----- Input material -----

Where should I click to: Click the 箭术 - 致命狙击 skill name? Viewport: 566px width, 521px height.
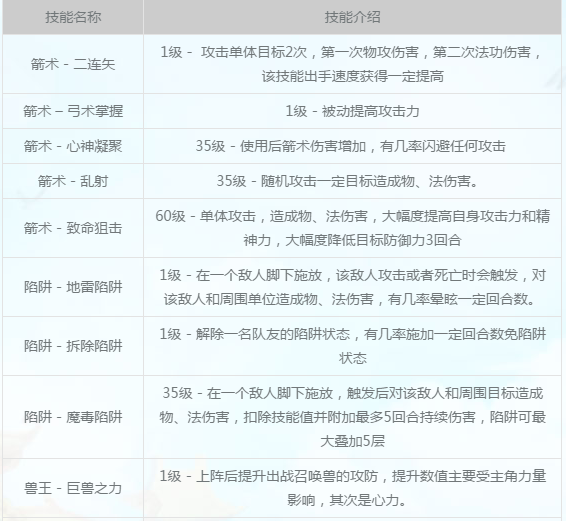73,228
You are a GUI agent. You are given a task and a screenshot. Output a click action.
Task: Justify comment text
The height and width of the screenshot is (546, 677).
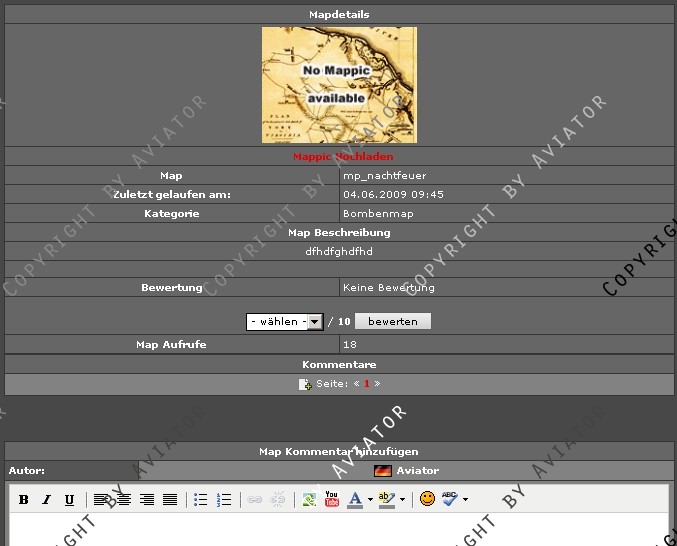[170, 499]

-----

Work to be completed:
Would you output the data above exactly as written, but with no images?

Exercise solution:
Where should I click to: Click the 箭术 - 致命狙击 skill name? Viewport: 566px width, 521px height.
73,228
You are a GUI agent. You are given a task and a screenshot. Output a click action.
Task: Justify comment text
The height and width of the screenshot is (546, 677).
[170, 499]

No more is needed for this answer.